THE ROLE OF HYPOGLYCEMIC AGENTS IN AMELIORATING COGNITIVE FUNCTIONS AND PSYCHIATRIC SYMPTOMS: FROM THE PSYCHIATRIC PATIENT TO EVIDENCE-BASED AND PHARMACOEPIDEMIOLOGIC APPROACHES FOR SUPPORTING THE CLINICAL PRACTICE

Background: Research highlights a complex link between diabetes-related factors such as insulin resistance, hyperglycemia, and chronic inflammation, all contributing to cognitive decline. Schizophrenia and depression, which often co-occur with type 2 diabetes mellitus, show a bidirectional relationship with diabetes, involving both brain and systemic responses. Antidiabetic drugs such as metformin and drug targeting Glucagon-Like Peptide-1 (GLP-1) are being proposed for psychiatric and cognitive treatments, although their use for non-diabetic purposes remains debated. Methods: The role of antidiabetic drugs in ameliorating psychiatric and cognitive functions was explored across various real-world settings where these drugs are already used for glycemic control. A meta-analysis and meta-regression were conducted to study metformin in schizophrenic patients. Innovative approaches regarding disproportionality analysis of concomitant therapies in pharmacovigilance databases were used to explore all antidiabetic drugs (ATC code: A10) in combination with antidepressants. Survival analysis was performed using Danish healthcare registers to evaluate the potential benefits of GLP-1 analogues (GLP-1a) in older patients.
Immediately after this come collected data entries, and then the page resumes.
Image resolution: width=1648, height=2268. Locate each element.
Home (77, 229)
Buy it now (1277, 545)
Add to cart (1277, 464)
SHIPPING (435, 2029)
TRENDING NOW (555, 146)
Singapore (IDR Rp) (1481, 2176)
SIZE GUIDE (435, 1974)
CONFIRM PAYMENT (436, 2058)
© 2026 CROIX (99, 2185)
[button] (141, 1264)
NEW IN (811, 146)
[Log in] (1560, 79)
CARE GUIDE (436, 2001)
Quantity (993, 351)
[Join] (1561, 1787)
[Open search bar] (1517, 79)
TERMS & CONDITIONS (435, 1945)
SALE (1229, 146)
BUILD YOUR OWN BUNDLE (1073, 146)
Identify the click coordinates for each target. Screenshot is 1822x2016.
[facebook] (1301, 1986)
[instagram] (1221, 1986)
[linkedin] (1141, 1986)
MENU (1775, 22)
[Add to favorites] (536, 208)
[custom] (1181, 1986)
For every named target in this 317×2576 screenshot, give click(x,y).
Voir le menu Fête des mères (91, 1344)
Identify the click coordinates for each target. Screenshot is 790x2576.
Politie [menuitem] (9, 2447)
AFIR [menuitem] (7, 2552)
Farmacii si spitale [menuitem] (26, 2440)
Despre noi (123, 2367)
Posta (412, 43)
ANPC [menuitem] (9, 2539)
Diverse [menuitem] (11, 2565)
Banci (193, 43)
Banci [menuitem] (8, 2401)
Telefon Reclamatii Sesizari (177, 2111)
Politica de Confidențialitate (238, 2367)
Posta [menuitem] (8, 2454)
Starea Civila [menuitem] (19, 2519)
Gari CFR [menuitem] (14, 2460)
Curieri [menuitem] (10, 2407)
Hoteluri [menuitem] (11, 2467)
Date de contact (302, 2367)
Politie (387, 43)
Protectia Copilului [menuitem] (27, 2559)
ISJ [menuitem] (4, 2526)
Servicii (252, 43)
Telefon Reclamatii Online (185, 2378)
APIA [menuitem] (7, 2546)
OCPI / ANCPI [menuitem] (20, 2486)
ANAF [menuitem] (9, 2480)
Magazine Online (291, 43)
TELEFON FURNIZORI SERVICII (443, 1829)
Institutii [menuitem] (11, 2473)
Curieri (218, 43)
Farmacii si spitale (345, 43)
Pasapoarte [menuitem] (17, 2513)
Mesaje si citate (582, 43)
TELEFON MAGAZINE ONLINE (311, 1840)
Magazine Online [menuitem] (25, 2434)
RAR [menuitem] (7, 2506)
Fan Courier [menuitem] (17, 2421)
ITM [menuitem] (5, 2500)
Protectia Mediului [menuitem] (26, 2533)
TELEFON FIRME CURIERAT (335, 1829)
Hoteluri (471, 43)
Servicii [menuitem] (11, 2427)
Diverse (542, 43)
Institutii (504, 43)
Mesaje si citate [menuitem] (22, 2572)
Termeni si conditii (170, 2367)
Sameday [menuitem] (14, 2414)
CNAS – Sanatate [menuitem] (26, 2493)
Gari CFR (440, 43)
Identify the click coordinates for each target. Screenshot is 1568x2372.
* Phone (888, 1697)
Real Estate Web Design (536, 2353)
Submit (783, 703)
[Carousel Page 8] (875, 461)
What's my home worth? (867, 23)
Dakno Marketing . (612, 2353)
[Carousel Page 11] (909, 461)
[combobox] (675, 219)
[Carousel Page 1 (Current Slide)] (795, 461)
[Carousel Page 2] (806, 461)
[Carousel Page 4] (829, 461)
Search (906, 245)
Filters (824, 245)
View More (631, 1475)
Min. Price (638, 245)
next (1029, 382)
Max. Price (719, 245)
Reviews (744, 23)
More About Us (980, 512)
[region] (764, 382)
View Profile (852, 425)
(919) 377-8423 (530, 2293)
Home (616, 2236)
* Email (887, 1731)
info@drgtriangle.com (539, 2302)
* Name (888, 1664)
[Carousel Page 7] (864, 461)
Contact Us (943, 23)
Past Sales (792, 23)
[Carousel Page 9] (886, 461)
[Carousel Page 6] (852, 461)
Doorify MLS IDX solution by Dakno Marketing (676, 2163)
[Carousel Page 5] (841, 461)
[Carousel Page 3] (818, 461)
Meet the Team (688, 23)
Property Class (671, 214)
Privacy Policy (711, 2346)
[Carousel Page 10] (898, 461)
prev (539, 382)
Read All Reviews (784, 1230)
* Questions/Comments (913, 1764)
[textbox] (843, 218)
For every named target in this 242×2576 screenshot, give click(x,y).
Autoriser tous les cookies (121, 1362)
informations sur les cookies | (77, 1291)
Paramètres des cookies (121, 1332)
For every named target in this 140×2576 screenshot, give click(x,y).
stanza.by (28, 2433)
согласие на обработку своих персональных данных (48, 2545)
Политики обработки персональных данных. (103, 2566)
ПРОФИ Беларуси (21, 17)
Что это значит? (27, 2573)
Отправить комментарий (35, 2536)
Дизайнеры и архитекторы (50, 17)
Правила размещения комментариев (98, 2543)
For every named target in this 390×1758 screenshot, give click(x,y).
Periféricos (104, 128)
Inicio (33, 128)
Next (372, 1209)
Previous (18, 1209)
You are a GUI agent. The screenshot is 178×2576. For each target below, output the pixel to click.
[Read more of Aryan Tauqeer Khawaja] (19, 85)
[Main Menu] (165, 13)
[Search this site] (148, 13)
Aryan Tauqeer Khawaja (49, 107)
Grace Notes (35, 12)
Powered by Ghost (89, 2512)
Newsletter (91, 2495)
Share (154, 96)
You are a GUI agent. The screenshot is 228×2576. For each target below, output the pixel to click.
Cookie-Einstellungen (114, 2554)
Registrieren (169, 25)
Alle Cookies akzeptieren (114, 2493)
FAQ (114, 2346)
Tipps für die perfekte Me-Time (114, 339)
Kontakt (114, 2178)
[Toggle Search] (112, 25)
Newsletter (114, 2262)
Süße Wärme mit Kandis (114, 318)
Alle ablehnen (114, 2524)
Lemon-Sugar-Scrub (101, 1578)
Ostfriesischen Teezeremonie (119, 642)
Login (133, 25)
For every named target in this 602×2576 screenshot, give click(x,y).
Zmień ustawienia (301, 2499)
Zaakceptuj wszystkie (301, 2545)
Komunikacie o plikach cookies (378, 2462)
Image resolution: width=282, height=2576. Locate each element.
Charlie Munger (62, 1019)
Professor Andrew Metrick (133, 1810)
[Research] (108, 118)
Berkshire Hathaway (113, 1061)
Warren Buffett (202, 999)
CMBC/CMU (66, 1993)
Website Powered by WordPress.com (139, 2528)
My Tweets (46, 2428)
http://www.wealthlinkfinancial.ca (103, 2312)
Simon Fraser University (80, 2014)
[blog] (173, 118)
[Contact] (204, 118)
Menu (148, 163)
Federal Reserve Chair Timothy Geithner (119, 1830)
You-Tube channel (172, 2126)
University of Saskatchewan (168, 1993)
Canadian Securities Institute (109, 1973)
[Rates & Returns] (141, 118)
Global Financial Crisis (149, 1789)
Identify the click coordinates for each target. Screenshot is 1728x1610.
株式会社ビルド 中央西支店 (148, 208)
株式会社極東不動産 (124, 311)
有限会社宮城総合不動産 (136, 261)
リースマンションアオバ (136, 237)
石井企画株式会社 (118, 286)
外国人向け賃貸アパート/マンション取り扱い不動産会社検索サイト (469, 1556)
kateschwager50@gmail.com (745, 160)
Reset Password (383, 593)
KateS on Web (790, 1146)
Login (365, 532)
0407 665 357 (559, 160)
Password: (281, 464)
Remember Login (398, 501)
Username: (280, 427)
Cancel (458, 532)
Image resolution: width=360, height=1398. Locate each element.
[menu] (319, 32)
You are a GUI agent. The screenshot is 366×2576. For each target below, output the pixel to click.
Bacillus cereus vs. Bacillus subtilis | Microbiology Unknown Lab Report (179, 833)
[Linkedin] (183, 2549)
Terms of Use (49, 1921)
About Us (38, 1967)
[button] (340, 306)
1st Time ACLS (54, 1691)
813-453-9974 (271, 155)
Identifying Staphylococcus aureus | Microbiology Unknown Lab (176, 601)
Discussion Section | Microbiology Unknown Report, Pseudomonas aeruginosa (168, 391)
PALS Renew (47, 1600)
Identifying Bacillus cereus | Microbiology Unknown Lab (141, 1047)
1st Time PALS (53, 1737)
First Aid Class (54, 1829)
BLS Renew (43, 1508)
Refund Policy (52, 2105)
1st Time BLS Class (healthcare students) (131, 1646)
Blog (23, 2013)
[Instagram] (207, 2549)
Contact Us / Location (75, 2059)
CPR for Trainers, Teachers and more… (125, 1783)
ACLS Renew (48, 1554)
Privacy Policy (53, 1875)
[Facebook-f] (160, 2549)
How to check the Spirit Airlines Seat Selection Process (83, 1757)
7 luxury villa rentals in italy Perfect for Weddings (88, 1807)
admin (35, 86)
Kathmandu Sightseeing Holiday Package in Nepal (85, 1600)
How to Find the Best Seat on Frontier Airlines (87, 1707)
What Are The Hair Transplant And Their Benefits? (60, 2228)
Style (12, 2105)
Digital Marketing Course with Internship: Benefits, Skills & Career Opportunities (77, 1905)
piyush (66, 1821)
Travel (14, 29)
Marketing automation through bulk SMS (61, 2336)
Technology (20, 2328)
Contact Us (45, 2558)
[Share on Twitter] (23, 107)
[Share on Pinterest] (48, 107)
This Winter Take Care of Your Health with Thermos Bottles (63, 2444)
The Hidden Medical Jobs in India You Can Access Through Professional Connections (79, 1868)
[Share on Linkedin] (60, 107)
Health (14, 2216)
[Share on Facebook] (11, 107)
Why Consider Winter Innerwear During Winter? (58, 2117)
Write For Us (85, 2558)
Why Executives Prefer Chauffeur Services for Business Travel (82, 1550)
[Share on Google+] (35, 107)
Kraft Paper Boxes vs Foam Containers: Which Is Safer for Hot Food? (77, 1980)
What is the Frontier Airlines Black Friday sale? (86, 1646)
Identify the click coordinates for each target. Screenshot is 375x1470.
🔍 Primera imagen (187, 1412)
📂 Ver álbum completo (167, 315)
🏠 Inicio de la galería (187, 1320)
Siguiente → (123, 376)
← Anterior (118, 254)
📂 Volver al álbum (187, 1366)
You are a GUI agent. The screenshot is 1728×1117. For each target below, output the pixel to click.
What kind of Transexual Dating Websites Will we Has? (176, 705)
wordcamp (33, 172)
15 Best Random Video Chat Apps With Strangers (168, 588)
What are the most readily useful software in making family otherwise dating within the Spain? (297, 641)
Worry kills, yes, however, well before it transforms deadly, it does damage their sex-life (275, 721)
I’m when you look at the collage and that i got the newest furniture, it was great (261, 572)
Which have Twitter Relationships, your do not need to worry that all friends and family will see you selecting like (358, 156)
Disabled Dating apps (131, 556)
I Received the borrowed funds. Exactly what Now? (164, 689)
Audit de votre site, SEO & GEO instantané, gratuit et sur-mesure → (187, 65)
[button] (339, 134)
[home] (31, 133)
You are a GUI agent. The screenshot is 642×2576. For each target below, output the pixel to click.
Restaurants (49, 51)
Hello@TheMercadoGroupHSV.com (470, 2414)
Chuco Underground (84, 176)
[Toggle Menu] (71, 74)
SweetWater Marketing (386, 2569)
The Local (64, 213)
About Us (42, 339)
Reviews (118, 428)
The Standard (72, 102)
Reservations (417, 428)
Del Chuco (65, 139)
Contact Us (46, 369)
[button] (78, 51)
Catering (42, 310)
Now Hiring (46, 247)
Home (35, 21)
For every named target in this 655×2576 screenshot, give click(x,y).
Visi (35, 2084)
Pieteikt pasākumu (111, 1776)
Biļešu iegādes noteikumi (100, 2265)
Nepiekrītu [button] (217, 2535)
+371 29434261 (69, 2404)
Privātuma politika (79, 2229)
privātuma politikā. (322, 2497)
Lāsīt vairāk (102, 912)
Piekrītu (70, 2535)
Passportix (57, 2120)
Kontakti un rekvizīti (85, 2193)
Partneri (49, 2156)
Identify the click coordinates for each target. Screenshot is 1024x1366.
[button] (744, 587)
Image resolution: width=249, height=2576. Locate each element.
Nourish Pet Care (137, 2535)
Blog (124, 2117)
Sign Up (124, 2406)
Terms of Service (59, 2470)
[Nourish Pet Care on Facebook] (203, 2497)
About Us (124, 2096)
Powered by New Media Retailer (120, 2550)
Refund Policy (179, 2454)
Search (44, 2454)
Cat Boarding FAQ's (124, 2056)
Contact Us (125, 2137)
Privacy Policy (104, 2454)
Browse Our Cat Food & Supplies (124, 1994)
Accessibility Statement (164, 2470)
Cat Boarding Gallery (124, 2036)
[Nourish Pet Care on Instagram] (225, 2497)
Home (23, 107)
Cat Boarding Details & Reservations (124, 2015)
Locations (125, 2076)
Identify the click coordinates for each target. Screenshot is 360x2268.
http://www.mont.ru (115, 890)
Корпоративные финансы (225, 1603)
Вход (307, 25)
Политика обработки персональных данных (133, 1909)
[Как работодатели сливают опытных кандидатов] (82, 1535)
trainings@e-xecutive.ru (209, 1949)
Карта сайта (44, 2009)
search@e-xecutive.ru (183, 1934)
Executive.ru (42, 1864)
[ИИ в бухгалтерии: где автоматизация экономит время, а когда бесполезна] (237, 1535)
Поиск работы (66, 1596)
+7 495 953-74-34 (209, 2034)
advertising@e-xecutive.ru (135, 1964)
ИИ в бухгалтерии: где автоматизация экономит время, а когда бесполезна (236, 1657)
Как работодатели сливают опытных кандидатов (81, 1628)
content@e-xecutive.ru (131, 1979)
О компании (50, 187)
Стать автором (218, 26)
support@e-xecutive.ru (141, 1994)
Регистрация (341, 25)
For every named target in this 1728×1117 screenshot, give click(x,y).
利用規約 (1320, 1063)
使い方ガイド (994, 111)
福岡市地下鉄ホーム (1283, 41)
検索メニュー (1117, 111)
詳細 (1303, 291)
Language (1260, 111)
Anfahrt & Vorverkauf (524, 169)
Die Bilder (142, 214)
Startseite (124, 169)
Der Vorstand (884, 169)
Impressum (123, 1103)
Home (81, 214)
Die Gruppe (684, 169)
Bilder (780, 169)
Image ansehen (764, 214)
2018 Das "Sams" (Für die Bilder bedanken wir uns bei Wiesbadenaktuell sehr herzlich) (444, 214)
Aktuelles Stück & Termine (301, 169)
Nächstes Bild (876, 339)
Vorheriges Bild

Results: Metformin showed a positive trend without reaching strong statistical significance in ameliorating psychiatric symptoms in a meta-analysis of randomized controlled trials involving schizophrenic patients [SMD (95%CI) = -0.40 (-0.82;0.01), OR (95%CI) = 0.5 (-2.4;3.4)] and reducing the reporting risk of therapy failure in depressive patients [ROR95=1.14, PPR(p)= 1.07 (0.00), EBGM95=0.96 ERAM95=0.89 in FAERS and ROR95=1.48 PPR(p)= 1.34 (0.00) EBGM95=1.22 and ERAM95=0.86 in VigiBase]. GLP-1a and DPP-4 inhibitors (DPP-4i) resulted in better outcomes with a preference for GLP-1a for reducing the risk of major cognitive impairment (dementia) in old diabetic patients [aHR (95% CI) = 1.5 (1.16-2.04), p = 0.003 for DPP-4i compared to GLP1-a (reference group)]. GLP-1a resulted also in a lower reporting rate of therapy failure in depressive patients compared to DPP-4i [ROR95=0.66 vs 0.86 in FAERS and ROR95=0.92 vs 1.06 in VigiBase, respectively]. Conclusions: GLP-1 analogues may offer more substantial clinical benefits. Regarding metformin, there is insufficient evidence of its cognitive benefits. Further research is necessary to confirm these findings and explore their clinical significance.